In una società dove siamo compulsivamente e stabilmente connessi, lo smartphone, attraverso software e app come Tinder, Facebook, Instagram e Snapchat, con i 2 miliardi di possibili connessioni, ci permette di rincorrere sempre nuovi stimoli e impulsi da soddisfare. Il web, tramite i social, le mail, le piattaforme e gli altri contatti, è il principale mezzo di diffusione di dipendenze, facendone un tratto caratterizzante i nostri tempi.
I social e i sistemi di marketing sfruttano infatti il meccanismo della ricompensa chimica della dopamina – il neurotrasmettitore del benessere, presente nel cervello – per condizionarci a continuare a navigare all’infinito, fino a trasformare il gesto in riflesso non controllato, quindi in automatismo, instaurando di fatto una dipendenza.
Come spiega David Courtwright nel suo” The Age of Addiction” la logica del sistema dei social è quindi quella di spingere i consumatori verso un consumo massiccio, manipolando i loro bisogni verso qualcosa che non hanno (e, spesso, di cui non hanno necessità) se non per soddisfare un desiderio effimero, che diventa poi compulsivo e dannoso.
Interrompere questo circolo vizioso richiede tempo, perché la componente sociale delle piattaforme (aspetti cognitivi, affettivi e di confronto sociale), è parte fondamentale e ineludibile della esperienza umana.
Tutto ciò danneggia la salute mentale personale e collettiva: cresce una generazione sempre più ansiosa e depressa, più sola, polarizzata e incapace di scorgere i problemi reali, peraltro in un ambiente erroneamente percepito come controllato e sicuro.
Spesso non c’è sufficiente comprensione e consapevolezza del costante e accurato studio e monitoraggio operato da gruppi di tecnici su ciò che viene fatto on line, condizionando gli utenti al punto da avere sicuramente meno controllo sulle proprie esistenze e opinioni.
Il macroscopico errore di valutazione di fondo, intrinseco alla partecipazione online, è proprio l’idea – illusoria – di sostanziale libertà e democrazia dei social, che rende in realtà meno reattivi nell’esprimere il proprio reale punto di vista.
BJ Fogg – direttore del Persuasive Technology Lab della Stanford University -con il neologismo “captologia”, afferma che la comunicazione digitale, attraverso meccanismi e tecnologie mirate interattive, svolge un’esperienza di persuasione interpersonale di massa che incide su comportamenti, abitudini, convinzioni e atteggiamenti: in pratica cambia ciò che si pensa e si fa.
La straordinaria illusione di poter condividere liberamente nei social idee e opinioni, intrecciare relazioni personali e professionali, dissimula una realtà completamente differente, totalmente lontana da una reale libertà.
E anche le presunte alternative agli stimoli dopaminergici attuali – come yoga, pratiche di mindfulness, slow life, nuove narrazioni personalizzate – costituiscono solo un altro modo (appagante nell’immediato) di presentismo e adattamento a quel sistema fonte di malessere, senza contestarlo.
Come descrive il filosofo coreano Byung-Chul Han, in “Infocrazia”, anche se gli esseri umani si percepiscono liberi e autentici, vivono in realtà in un “regime” di sorveglianza e controllo dell’informazione e della comunicazione digitale, che si sostituisce alla conoscenza e all’esperienza, determinando i processi sociali, economici e politici.
In un mondo che corre a ritmi sempre più forsennati – al punto da non concedere a volte più neanche gli spazi temporali per mangiare, dialogare, riposare – l’iperattività dei dispositivi digitali sta trasformando inesorabilmente la percezione e l’interazione con il mondo, le relazioni e le dinamiche sociali.

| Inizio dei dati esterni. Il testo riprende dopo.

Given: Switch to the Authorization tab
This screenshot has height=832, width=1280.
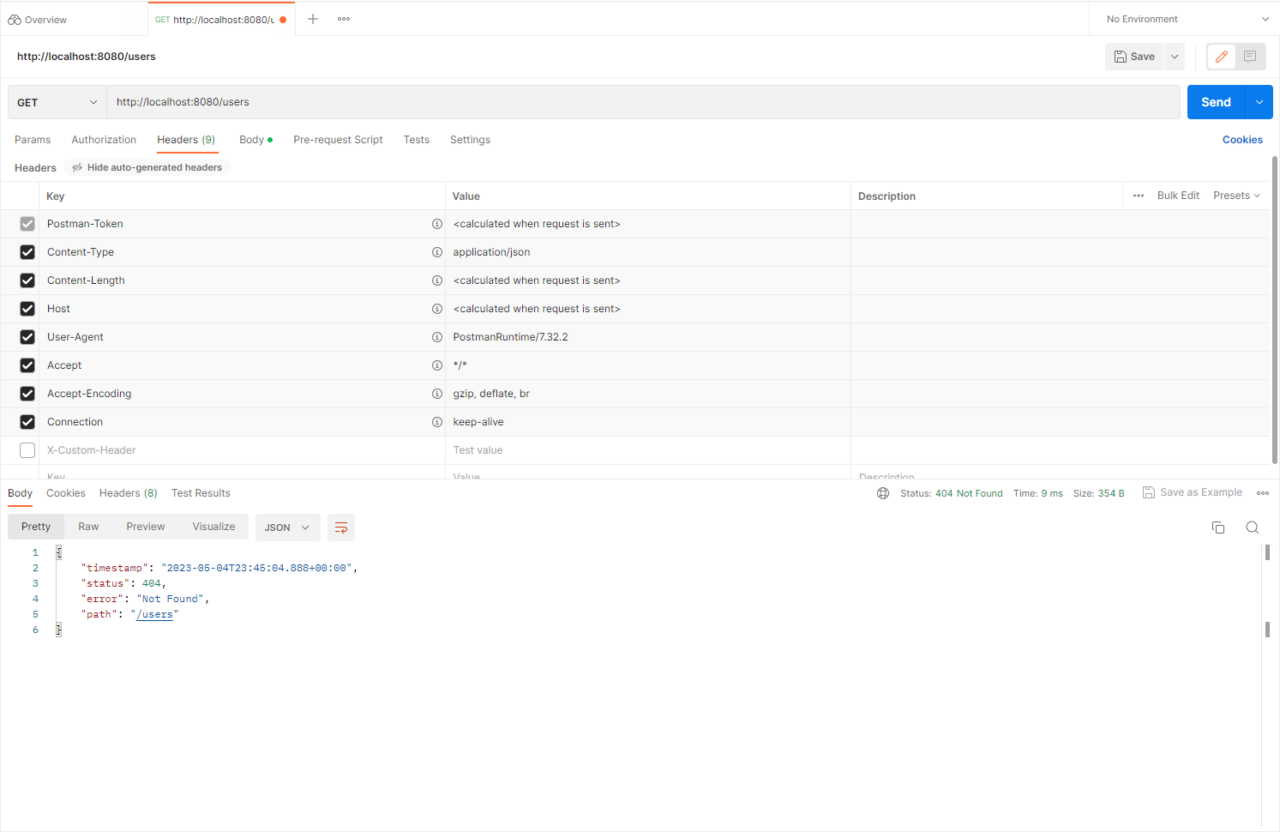Looking at the screenshot, I should pos(103,139).
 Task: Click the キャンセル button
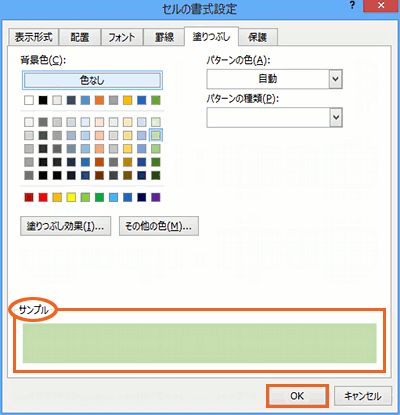[363, 396]
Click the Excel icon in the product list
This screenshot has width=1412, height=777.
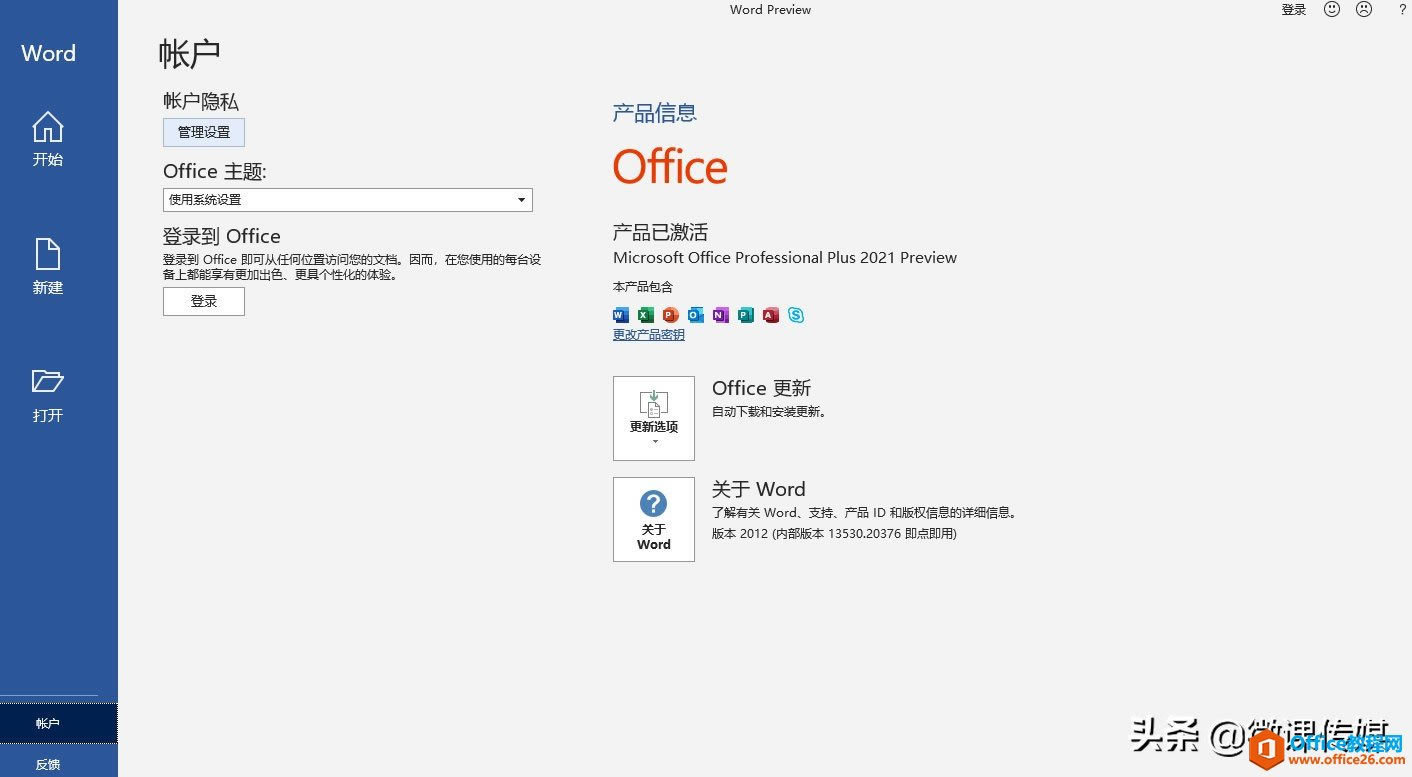click(x=645, y=315)
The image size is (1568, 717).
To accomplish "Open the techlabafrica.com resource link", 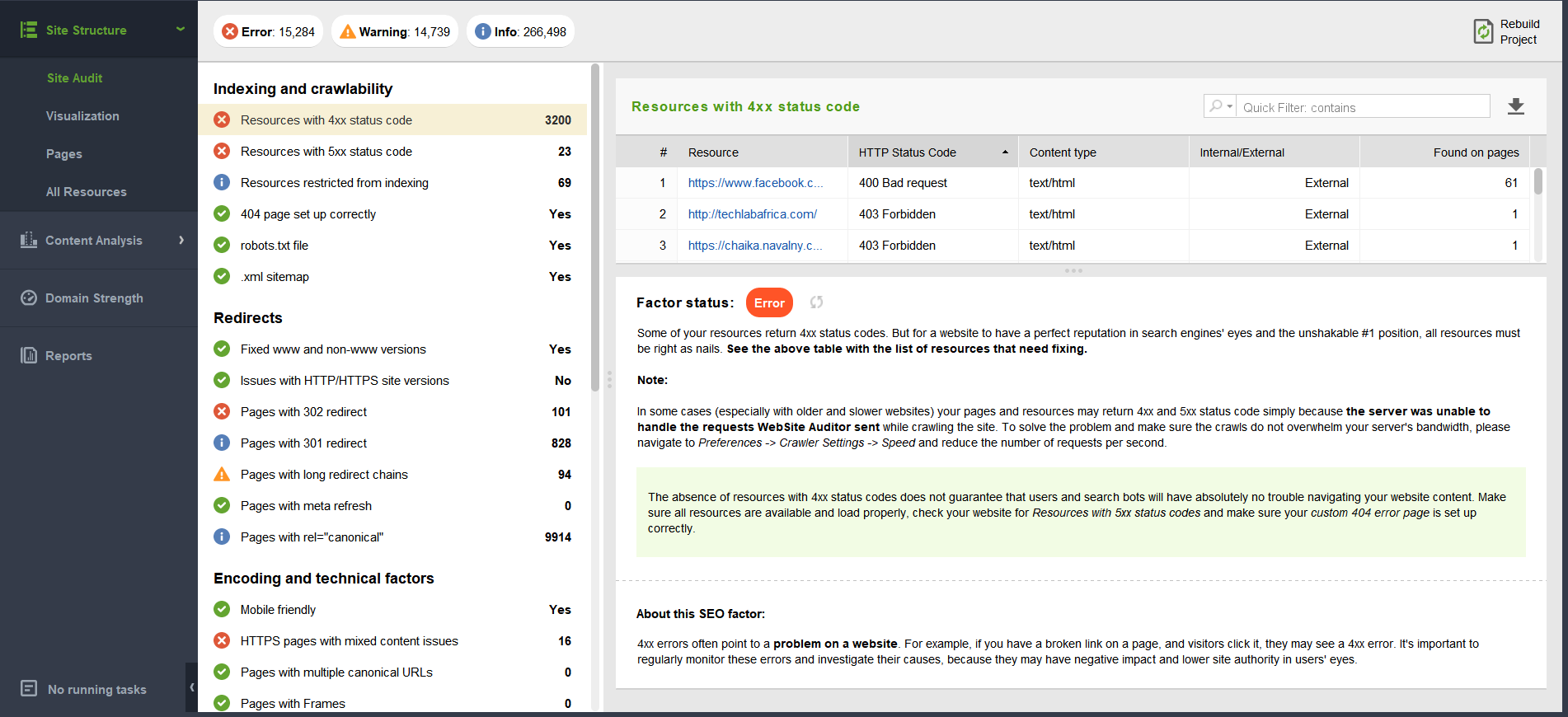I will click(752, 214).
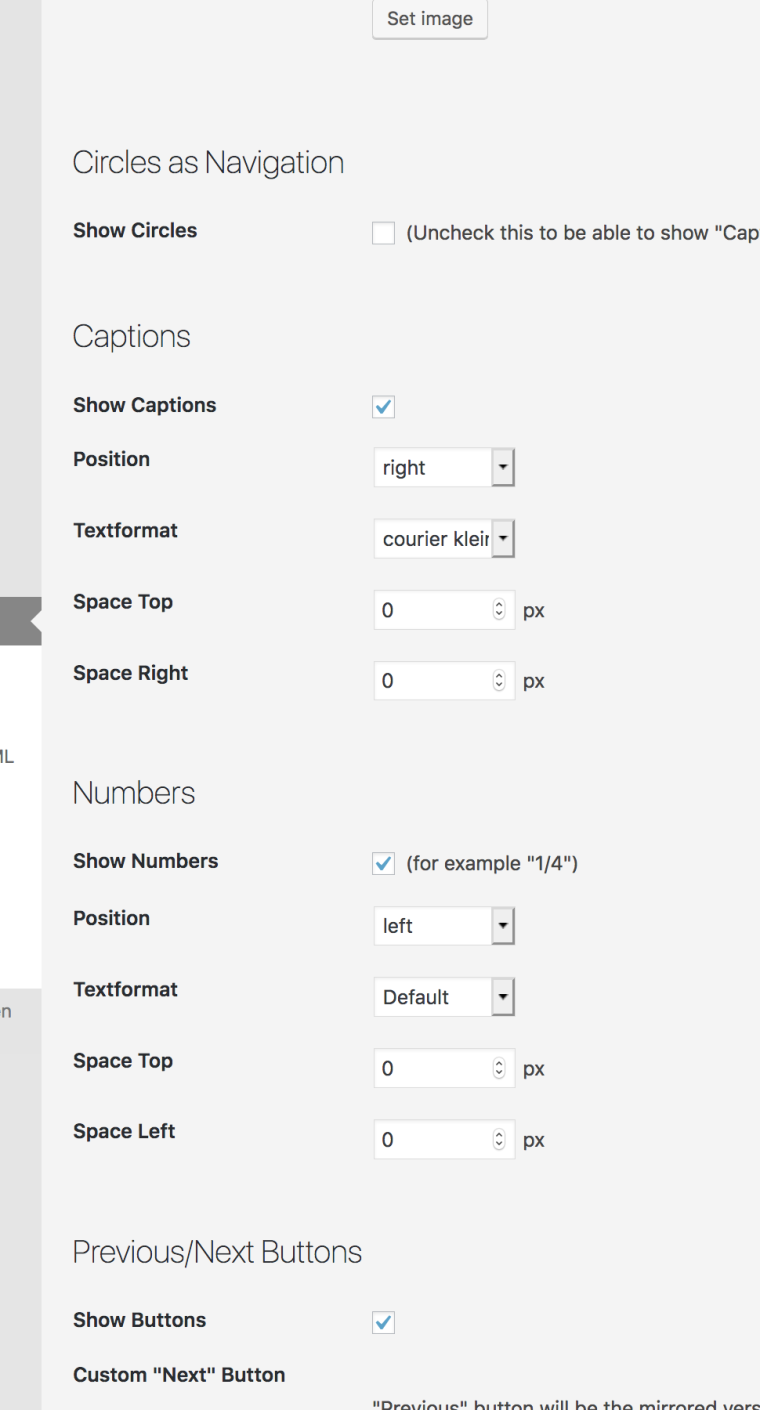Toggle the Show Buttons checkbox

pyautogui.click(x=383, y=1322)

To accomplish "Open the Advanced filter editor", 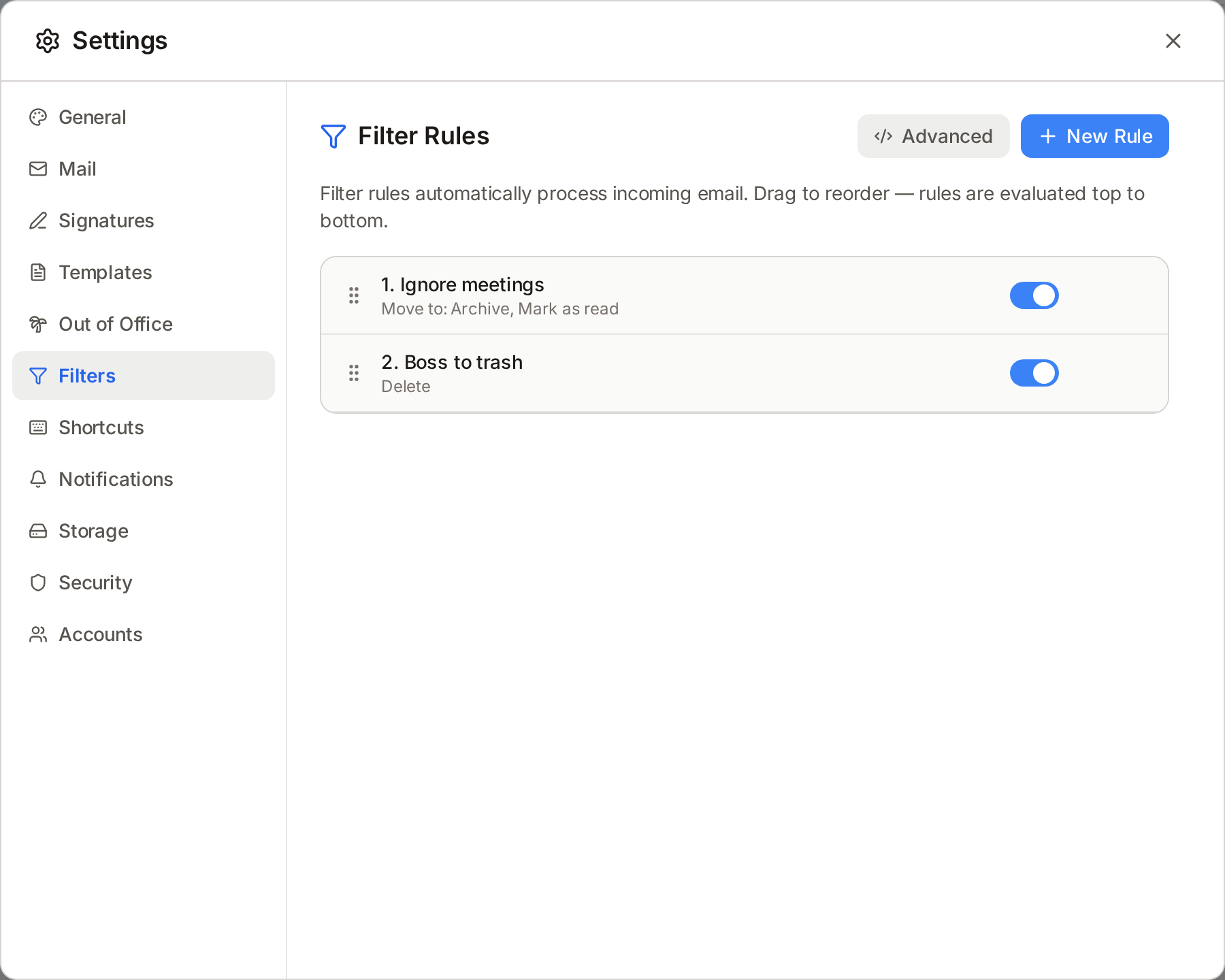I will [933, 136].
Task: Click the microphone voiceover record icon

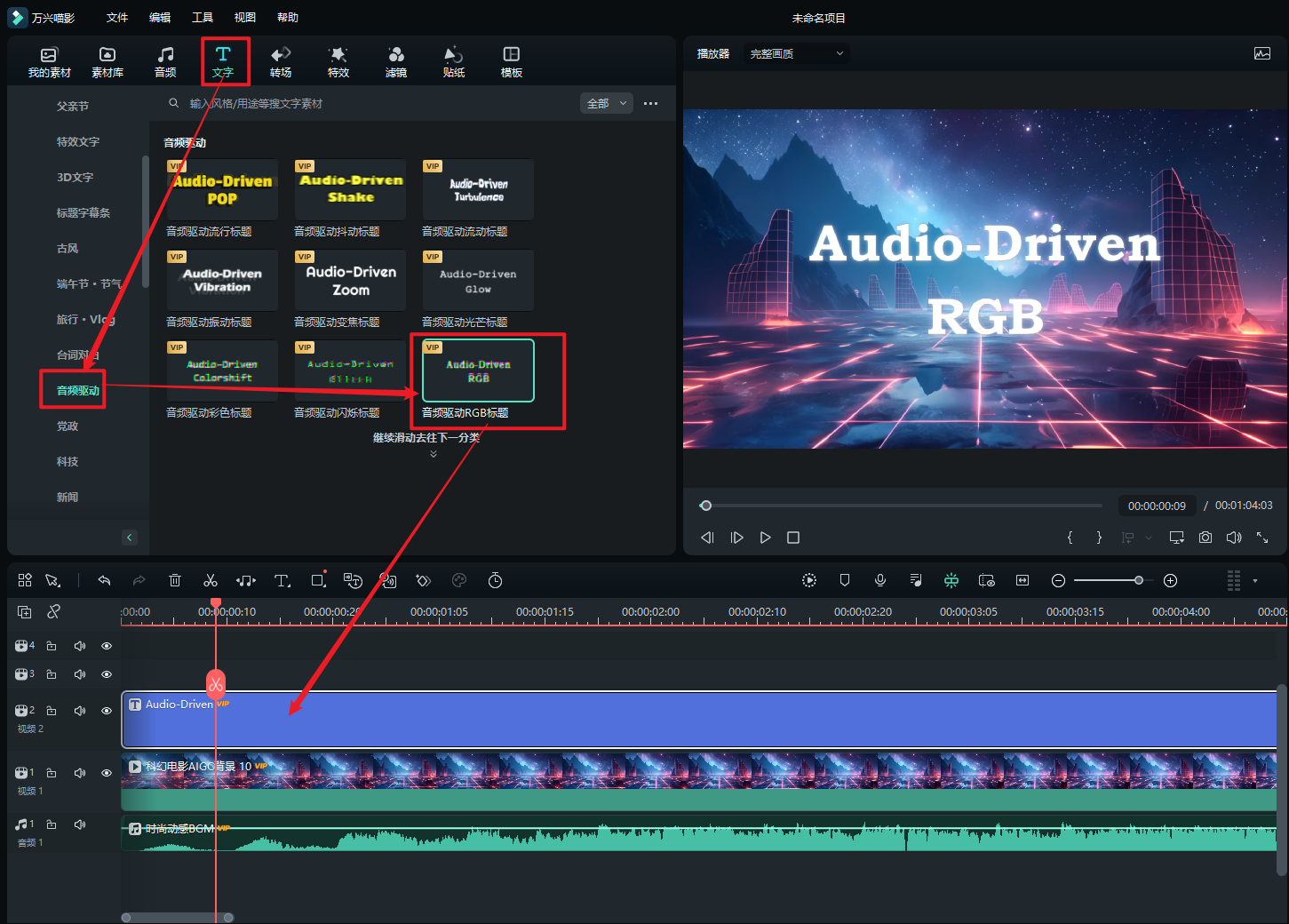Action: tap(880, 580)
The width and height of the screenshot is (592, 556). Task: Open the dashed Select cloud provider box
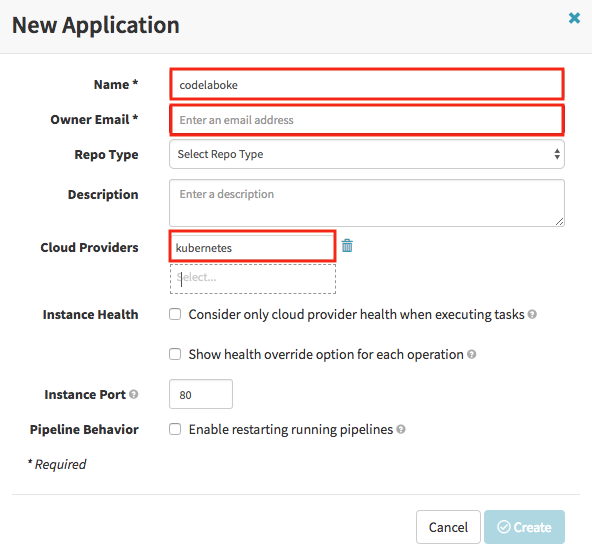click(253, 279)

Infatti, anche se ognuno percepisce le proprie reazioni come istintive e personali, siamo in realtà tutti utenti indifferenziati e omologati, determinati dalla Rete direttamente nei nostri bisogni, nelle nostre amicizie, nelle nostre modalità di relazione.
Sul web, come ha scritto Enrico Manicardi “tutto è totalmente controllato, programmato, mercificato, iper-sorvegliato”. Questo inaridisce l’autonomia e la capacità vitale, la creatività e la fantasia dei singoli utenti.
Ma soprattutto compromette in essi la socialità, eliminando dall’orizzonte personale la presenza e l’ascolto dell’altro, il senso della collettività. La cultura della rete, lungi dall’essere espressione di quella tanto idealizzata democrazia di rete, viceversa soffoca i sentimenti di gioia, generosità e solidarietà. E non a caso genera un pericoloso analfabetismo funzionale, stretto parente di quell’ ”analfabetismo di democrazia” che recentemente il Presidente Mattarella ha chiesto di combattere “nella società tecnologica contemporanea come causa primaria, nobile, che ci riguarda tutti”.